Reading text =>
################
Another parallel search may include, for instance, a query of a
social book-marking site such as del.icio.us.com as discussed
above. A query of the social bookmarks server 170 includes a text
search through both bookmarks themselves and tags associated
therewith. As discussed above, use of a social book-marking site
helps to narrow a union set of results searched for by the
publisher match server 104 to those most relevant and those that
are most popular.
[0024] The top website results from the search engine 150 query and
the top website results of the social bookmark server 170 query are
combined as a union set, thus eliminating redundancy in the union
set of search results, and a predetermined number (N) of top
websites in the union set of results is returned. This
predetermined number N, for instance, may be the top 25 websites. A
random plurality of the top predetermined number of N of the union
set of search results is chosen for subsequent hyperlink display on
the webpage that resulted the plurality of keywords for which the
relevant websites were searched.
[0025] In conducting the query through a search engine 150 with the
plurality of keywords, combinations of the plurality of keywords
are employed in various search strategies. A top M number of web
pages that result from each combination search are recorded in
memory 132 and/or the database 124. A union is taken of each of the
top M websites that resulted from the combination searches, wherein
the union is a first union set of search results. The first union
set of results for co-relevance is analyzed with reference to the
content of the web page. A rank score is given to each website of
the first union set of results based on a cosine similarity between
the first union set of results and the content of the subscriber
web page. Each score is then normalized to a scale of 100.
################
Material provided =>
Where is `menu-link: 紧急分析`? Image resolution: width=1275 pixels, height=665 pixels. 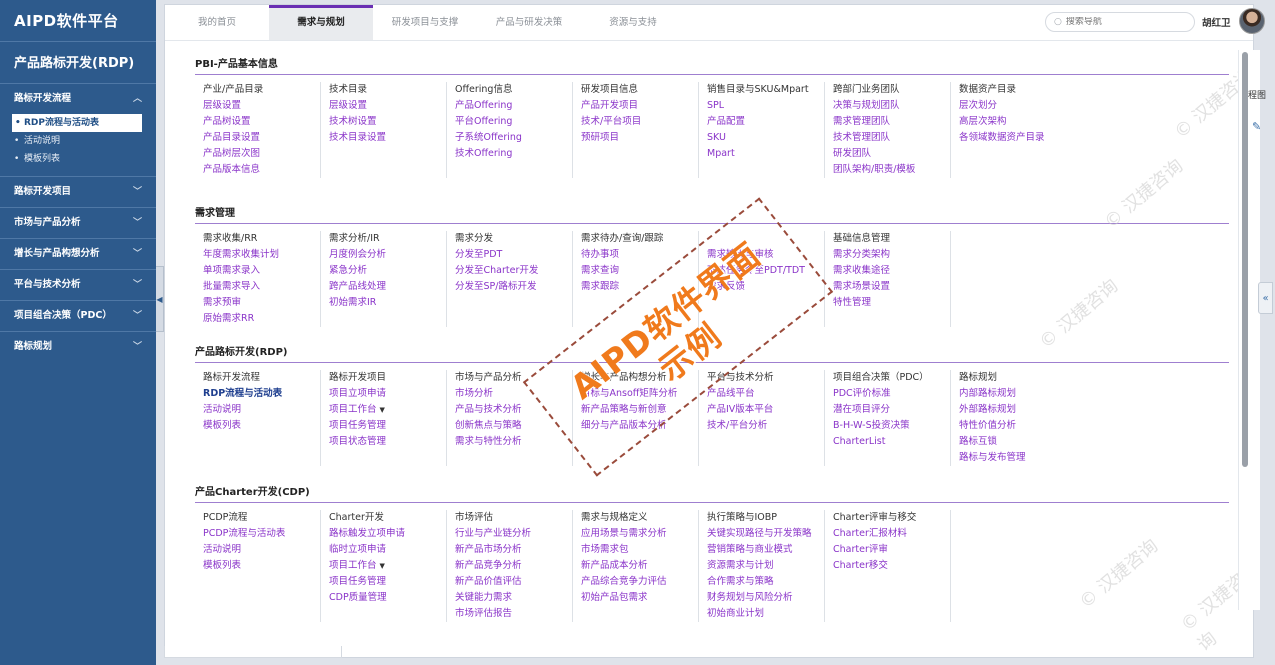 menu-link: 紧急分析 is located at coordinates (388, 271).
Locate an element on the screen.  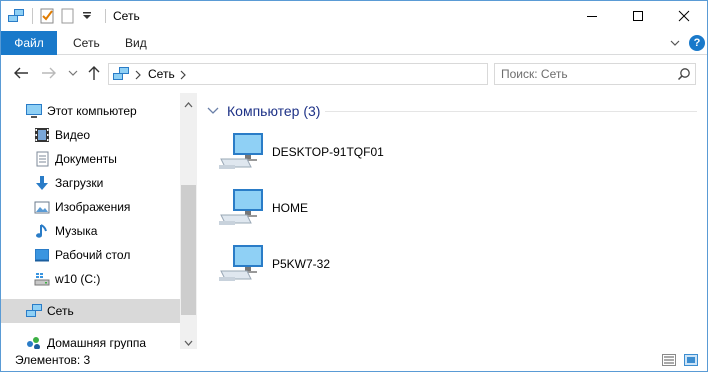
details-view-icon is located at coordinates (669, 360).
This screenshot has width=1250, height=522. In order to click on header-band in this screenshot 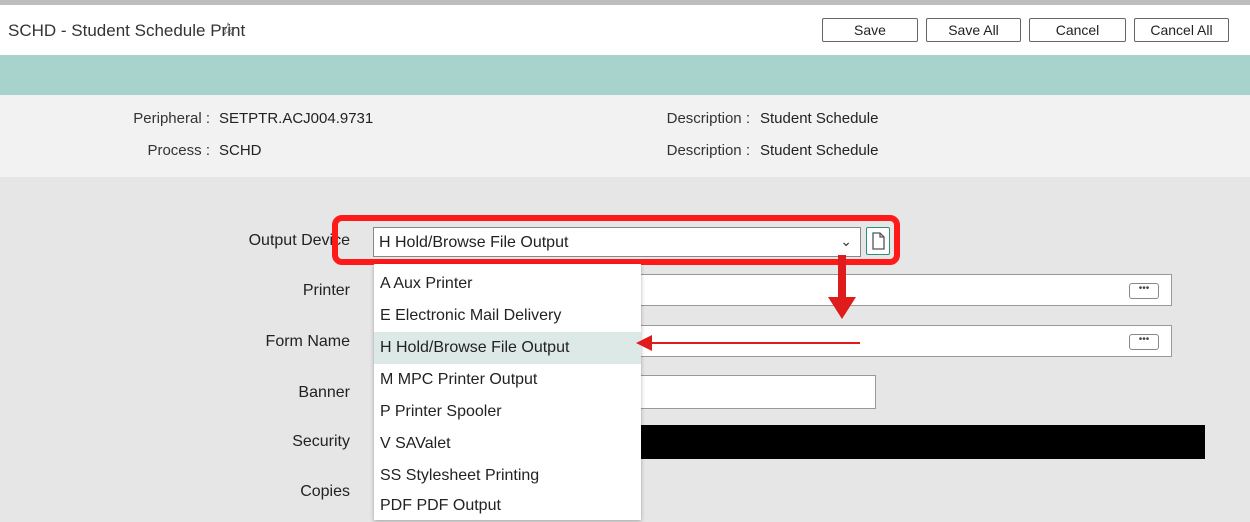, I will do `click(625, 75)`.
################
Set of tasks =>
1 - Please rewrite the part of the search passage that opens with the words containing "Another parallel search" and closes with "are most popular.", changing "social book-marking site" to "social bookmarking service".
2 - According to the search passage, what is one example of the predetermined number N?
3 - Resume the search passage after its final sentence and keep it going.

Solved tasks =>
1 -
Another parallel search may include, for instance, a query of a
social bookmarking service such as del.icio.us.com as discussed
above. A query of the social bookmarks server 170 includes a text
search through both bookmarks themselves and tags associated
therewith. As discussed above, use of a social bookmarking service
helps to narrow a union set of results searched for by the
publisher match server 104 to those most relevant and those that
are most popular.

2 - The top 25 websites.

3 -
[0026] In conducting the query through a social bookmarks server
170 with the plurality of keywords, combinations of the plurality
of keywords are employed in various search strategies. A top M
number of web pages that result from each combination search are
recorded in memory 132 and/or the database 124. A union is taken of
each of the top M websites that resulted from the combination
searches, wherein the union is a second union set of search
results. The second union set of results for co-relevance is
analyzed with reference to the content of the web page. A rank
score is given to each website of the second union set of results
based on a cosine similarity between the second union set of
results and the content of the subscriber web page. Each score is
then normalized to a scale of 100.
[0027] In each of the searches referenced above, whether through a
search engine 150 or a social bookmarks server 170, the score for a
website is doubled when it is found in both the first and second
sets of results. The maximum score, therefore, of the finally
returned set of top scored websites is 200. As discussed before, a
predetermined number N of top websites in the union set of results
from the search engine 150 query and the social book mark server
170 query is obtained by the publisher match server 104. This step
may include the requirement that each selected website in the top
predetermined number N of websites have a ranking score above a
minimum threshold, such as 80. Furthermore, the random selection of
the plurality of websites for hyperlink display on keyword
extracted web pages may include a probabilistic bias toward higher
scored websites.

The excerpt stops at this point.